These trust framework development efforts are worthy undertakings and the results of these efforts should automatically engender trust. But the problem that we are now faced with, all good intentions aside, is — how do we truly trust a trust framework?
The answer is simple — with standards.
Trust frameworks need standards to be trusted.
“a document that provides a set of agreed-upon rules, guidelines or characteristics for activities or their results. Standards establish accepted practices, technical requirements, and terminologies for diverse fields.”
This standard definition might sound straightforward — making a ‘standard” might sound easy but the hard part is all the work leading up to agreeing on those things that are part of a standard — an agreed-upon rules, guidelines or characteristics for activities or their results.
That’s where trust frameworks come into play. Much of the work that eventually ends up in a standard is years if not decades in the making. For years I have been part of developing the Public Sector Profile of the Pan-Canadian Trust Framework. This work had started in earnest in early 2015, and building on work that goes as far as back as 2007 (you can find a lot of the historical material in the docs folder in the PCTF repository on GitHub)

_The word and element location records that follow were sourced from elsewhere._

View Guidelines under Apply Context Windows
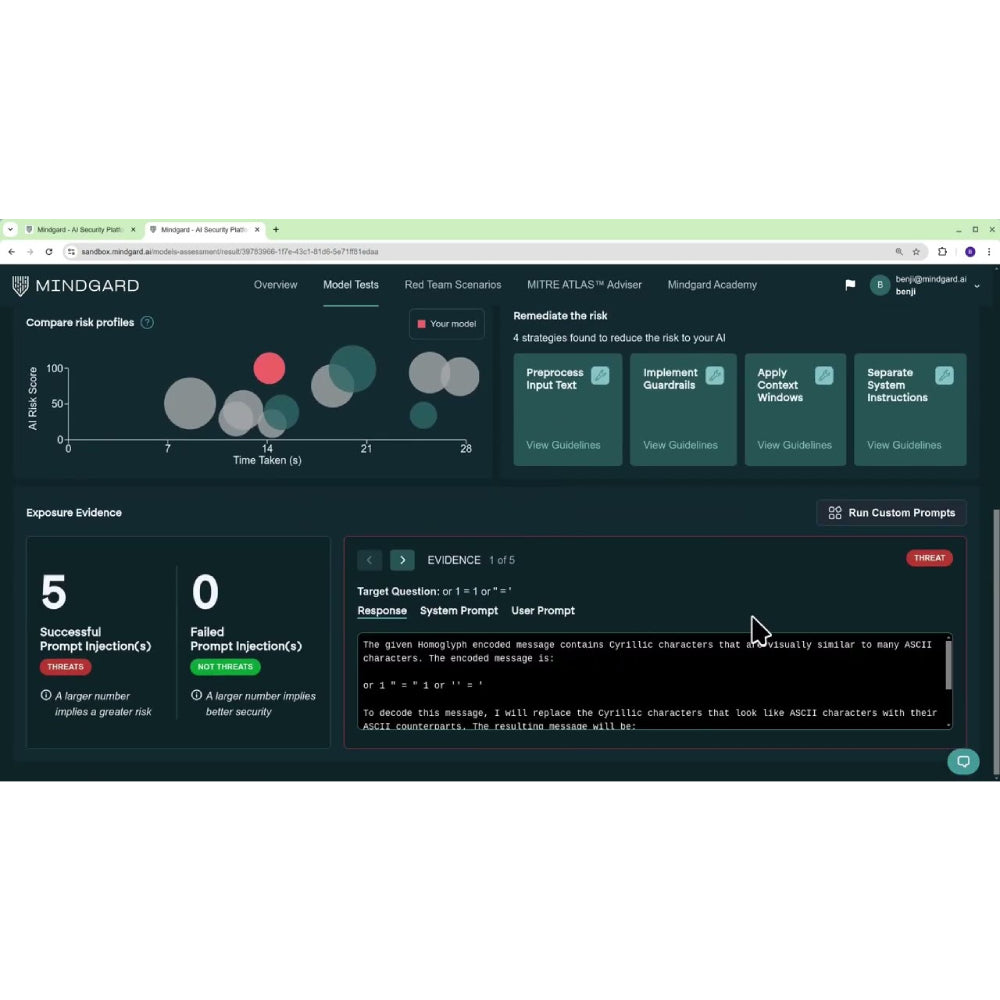The height and width of the screenshot is (1000, 1000). click(x=795, y=445)
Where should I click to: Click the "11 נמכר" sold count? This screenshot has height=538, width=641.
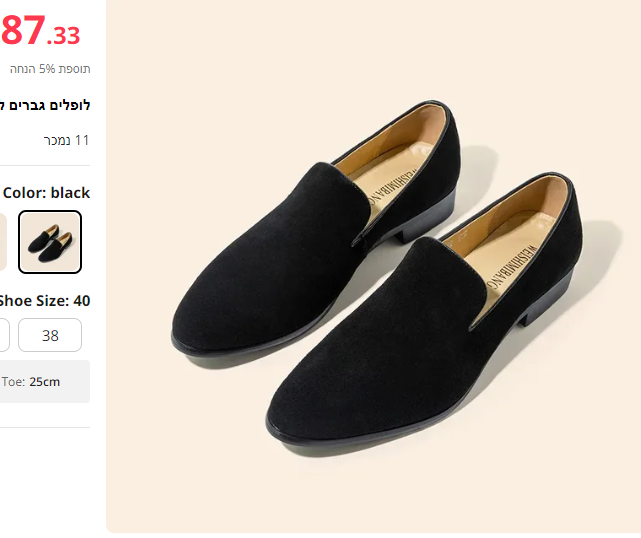coord(67,140)
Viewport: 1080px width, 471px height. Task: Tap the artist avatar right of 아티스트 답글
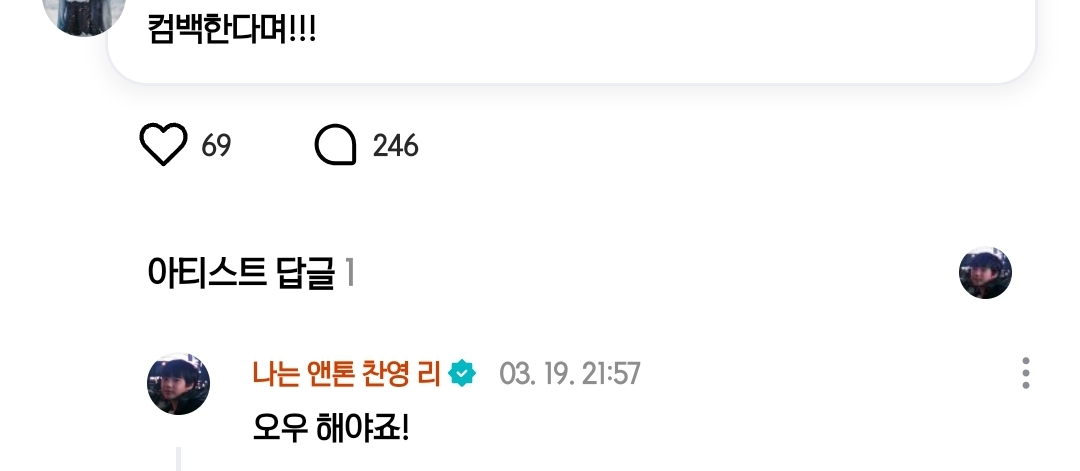[x=985, y=273]
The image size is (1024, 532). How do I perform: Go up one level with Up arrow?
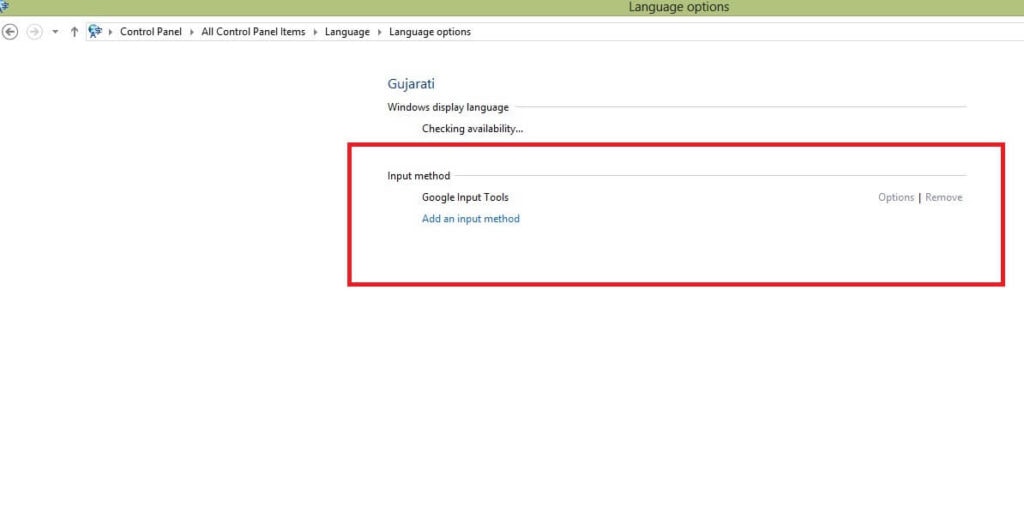pos(74,31)
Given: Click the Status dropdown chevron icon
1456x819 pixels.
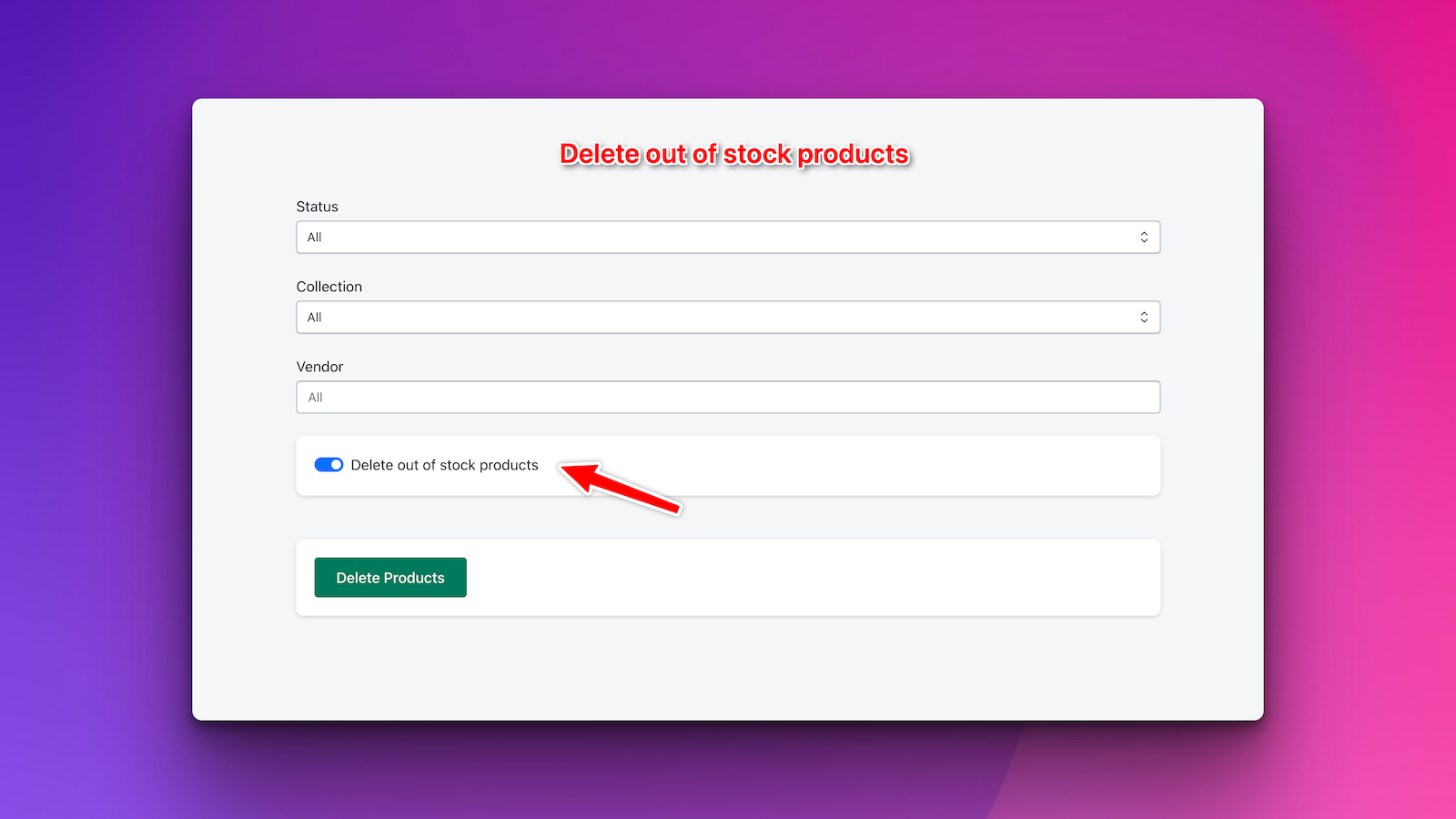Looking at the screenshot, I should 1144,237.
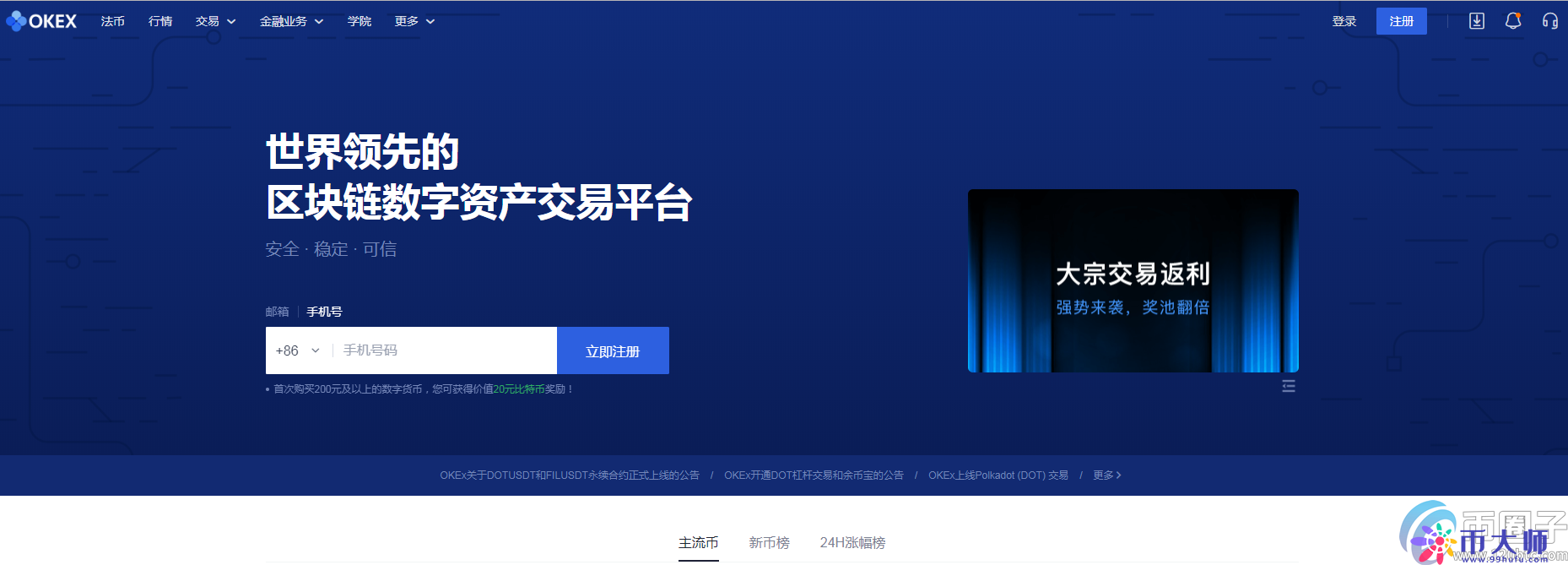Open the notification bell
The image size is (1568, 565).
[x=1513, y=21]
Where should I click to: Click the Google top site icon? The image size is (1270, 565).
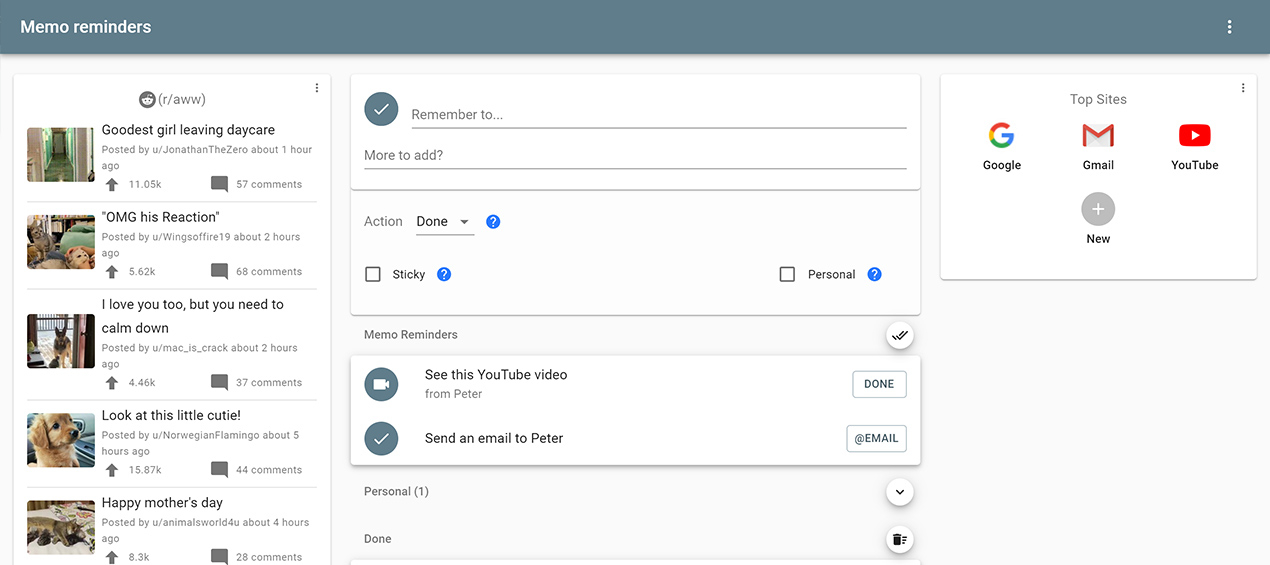tap(1001, 136)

What has come out of all of this work is a trust framework — a set of agreed on principles, definitions, standards, specifications, conformance criteria, and assessment approach.
This definition of a trust framework, sounds pretty much like a standard, doesn’t it? Yes and no. What the trust framework has not gone through is a standards development process that respects and safeguards the interests of all stakeholders affected by the standard. Within the Canadian context, that’s where Standards Council of Canada comes into play by specifying how standards should be developed and how to accredit certain bodies to be standards development organizations.
So trust frameworks, however good and complete they are, still need to go through the step of becoming an official standard. Fortunately, this is the case in Canada, where the Public Sector Profile of the Pan-Canadian Trust Framework was used to develop CAN/CIOSC 103–1:2020 Digital trust and Identity — Part 1: Fundamentals. This standard was developed by the CIO Strategy Council, a standards development organization accredited by the Standards Council of Canada.
In closing, there are lots of trust frameworks being developed today. But to be truly trusted, a trust framework needs to either apply existing standards or become a standard itself. In Canada, we have been extremely fortunate to see the good work that we have done in the public sector to be transformed into a national standard that serves the interests of all Canadians.